§ Activity
Reproduce each line from the records that holds "will".

§ Provided data
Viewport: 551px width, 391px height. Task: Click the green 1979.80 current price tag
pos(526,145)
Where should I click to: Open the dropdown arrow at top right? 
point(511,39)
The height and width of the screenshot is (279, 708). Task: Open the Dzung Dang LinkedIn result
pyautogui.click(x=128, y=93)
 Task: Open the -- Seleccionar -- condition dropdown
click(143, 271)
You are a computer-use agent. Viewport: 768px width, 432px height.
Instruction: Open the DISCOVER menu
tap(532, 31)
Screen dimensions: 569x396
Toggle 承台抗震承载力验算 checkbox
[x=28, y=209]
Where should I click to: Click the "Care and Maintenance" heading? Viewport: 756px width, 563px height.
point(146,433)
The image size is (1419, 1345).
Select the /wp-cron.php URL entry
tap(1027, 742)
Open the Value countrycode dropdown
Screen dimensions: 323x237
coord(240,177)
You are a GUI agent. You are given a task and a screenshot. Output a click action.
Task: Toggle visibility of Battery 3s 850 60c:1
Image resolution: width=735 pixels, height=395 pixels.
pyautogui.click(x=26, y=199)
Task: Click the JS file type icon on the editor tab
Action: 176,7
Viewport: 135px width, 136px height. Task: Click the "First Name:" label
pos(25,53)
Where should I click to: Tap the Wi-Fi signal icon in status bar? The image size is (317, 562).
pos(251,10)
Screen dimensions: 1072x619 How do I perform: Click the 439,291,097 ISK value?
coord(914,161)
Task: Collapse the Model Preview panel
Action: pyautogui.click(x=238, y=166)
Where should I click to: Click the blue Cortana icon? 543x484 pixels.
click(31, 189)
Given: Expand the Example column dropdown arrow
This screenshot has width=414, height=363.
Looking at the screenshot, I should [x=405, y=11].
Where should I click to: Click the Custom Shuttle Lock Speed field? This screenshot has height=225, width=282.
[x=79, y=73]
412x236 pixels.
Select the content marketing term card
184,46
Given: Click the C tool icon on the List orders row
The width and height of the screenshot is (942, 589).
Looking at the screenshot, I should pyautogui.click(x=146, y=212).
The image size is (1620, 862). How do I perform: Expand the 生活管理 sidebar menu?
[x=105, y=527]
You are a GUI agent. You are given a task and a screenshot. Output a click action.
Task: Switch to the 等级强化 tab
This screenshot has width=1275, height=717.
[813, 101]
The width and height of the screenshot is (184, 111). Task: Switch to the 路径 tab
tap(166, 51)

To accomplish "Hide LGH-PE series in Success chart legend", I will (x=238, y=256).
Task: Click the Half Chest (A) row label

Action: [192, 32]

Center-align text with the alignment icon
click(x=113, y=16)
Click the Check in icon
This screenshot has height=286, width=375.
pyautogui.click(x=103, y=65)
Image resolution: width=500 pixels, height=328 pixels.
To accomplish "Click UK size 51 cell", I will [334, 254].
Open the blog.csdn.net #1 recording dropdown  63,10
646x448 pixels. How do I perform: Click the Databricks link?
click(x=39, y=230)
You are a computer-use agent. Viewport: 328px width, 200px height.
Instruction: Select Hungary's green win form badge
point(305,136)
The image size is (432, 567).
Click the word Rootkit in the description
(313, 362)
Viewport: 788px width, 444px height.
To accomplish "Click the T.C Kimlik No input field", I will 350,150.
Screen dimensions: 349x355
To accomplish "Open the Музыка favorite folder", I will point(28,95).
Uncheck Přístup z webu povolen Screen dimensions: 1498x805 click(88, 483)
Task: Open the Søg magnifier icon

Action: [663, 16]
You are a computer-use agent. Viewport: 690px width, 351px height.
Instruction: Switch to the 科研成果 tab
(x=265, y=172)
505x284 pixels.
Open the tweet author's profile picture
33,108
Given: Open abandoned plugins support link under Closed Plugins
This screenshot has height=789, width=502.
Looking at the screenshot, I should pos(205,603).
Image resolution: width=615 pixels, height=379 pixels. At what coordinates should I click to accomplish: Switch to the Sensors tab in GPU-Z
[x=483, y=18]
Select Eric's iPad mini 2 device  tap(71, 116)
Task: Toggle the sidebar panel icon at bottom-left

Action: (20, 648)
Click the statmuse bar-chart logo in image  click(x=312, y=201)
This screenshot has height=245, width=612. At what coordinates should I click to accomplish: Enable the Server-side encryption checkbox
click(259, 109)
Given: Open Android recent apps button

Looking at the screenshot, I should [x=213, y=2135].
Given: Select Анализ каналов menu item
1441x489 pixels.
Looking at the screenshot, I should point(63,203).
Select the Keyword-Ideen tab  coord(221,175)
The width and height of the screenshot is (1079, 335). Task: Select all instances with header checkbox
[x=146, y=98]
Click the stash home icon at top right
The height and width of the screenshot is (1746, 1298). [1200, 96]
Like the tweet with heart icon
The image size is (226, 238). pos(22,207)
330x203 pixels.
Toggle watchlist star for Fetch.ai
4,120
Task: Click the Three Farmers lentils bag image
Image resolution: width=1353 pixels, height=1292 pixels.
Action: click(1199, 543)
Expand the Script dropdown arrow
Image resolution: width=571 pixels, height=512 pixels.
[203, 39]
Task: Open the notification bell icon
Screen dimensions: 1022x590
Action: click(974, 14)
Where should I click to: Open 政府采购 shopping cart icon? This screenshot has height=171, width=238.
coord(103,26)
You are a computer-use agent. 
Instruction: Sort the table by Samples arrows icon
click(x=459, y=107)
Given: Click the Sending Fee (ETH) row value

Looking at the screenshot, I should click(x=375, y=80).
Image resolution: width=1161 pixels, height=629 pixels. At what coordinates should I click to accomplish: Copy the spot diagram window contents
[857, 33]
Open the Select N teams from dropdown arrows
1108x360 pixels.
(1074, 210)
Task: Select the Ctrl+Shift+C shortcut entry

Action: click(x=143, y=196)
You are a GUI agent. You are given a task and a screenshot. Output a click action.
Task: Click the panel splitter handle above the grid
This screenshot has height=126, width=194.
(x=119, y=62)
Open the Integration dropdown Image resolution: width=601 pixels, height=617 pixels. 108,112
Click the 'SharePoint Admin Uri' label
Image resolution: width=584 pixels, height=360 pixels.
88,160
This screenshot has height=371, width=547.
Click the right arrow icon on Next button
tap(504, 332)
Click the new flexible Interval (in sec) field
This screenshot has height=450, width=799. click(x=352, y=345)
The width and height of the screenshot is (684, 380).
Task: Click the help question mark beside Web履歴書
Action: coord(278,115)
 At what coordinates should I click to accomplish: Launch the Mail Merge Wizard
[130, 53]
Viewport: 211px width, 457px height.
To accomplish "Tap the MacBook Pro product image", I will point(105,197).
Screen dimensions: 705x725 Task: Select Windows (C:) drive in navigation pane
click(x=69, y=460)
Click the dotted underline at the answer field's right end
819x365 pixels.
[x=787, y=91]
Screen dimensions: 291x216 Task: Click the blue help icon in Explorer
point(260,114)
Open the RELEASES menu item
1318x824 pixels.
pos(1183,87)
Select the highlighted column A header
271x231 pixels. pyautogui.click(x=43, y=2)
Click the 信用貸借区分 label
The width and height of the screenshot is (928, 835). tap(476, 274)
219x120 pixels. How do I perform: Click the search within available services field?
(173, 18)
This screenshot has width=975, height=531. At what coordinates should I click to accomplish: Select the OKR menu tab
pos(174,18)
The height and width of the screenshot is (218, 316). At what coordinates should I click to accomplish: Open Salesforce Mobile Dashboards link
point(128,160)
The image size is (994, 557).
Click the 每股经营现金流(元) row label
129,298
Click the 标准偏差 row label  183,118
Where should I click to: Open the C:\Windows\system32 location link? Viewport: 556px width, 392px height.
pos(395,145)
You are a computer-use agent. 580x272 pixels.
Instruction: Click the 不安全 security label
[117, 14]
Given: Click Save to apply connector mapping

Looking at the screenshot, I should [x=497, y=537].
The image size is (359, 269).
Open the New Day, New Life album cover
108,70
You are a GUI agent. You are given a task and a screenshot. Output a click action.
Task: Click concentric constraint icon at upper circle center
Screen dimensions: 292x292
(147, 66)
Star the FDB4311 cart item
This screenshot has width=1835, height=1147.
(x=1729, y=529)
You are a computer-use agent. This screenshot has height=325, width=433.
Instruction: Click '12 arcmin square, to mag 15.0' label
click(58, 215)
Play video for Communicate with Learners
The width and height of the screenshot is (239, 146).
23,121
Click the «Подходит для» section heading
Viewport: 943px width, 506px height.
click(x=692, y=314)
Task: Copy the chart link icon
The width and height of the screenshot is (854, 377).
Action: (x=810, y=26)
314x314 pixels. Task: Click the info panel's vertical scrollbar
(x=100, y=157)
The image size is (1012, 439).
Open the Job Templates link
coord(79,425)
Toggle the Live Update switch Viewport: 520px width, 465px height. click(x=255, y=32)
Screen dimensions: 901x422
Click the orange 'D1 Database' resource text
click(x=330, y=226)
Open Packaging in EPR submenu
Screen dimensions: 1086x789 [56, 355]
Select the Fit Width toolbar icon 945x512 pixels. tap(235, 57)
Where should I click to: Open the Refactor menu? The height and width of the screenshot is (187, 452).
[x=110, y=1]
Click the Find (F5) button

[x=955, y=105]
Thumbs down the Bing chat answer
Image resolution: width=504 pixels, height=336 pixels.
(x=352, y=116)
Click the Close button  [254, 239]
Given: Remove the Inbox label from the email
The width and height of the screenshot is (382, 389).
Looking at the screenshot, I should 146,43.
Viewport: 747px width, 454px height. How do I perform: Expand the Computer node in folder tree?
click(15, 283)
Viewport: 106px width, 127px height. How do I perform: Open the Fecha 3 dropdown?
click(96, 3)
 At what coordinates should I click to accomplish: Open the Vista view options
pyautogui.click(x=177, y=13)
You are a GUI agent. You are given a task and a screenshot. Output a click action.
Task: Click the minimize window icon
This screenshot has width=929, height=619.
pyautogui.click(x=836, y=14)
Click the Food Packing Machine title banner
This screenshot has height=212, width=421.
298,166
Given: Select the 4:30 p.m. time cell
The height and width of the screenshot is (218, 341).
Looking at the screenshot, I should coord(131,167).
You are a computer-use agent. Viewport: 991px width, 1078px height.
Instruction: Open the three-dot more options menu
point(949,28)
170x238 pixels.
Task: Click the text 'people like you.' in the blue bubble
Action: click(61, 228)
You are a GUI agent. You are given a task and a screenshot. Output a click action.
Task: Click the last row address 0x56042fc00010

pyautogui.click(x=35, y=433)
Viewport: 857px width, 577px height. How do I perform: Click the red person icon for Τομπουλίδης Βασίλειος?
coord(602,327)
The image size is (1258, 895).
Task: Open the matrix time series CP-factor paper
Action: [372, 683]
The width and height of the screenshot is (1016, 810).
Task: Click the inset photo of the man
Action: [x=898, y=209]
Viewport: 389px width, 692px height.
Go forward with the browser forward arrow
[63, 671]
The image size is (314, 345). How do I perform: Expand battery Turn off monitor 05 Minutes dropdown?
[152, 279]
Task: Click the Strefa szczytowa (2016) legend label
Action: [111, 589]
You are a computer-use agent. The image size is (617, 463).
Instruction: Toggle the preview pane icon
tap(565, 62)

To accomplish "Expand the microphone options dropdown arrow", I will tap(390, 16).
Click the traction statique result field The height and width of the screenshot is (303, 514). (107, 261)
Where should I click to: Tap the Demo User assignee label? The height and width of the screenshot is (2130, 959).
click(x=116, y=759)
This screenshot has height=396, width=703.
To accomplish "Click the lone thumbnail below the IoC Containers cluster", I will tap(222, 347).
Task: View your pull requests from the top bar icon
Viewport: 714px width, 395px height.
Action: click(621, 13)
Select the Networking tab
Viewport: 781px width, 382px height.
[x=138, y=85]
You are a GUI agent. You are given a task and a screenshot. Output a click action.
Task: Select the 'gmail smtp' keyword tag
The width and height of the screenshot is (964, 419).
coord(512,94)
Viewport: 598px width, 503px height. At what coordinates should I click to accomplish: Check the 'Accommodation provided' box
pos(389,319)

§ Task response
To accomplish "Hide LGH-PE series in Success chart legend", I will (x=238, y=256).
To accomplish "Click UK size 51 cell", I will [334, 254].
To accomplish "Click the T.C Kimlik No input field", I will 350,150.
To accomplish "Open the Музыка favorite folder", I will point(28,95).
To accomplish "Tap the MacBook Pro product image", I will point(105,197).
To accomplish "Expand the microphone options dropdown arrow", I will tap(390, 16).
To accomplish "Click the lone thumbnail below the IoC Containers cluster", I will tap(222, 347).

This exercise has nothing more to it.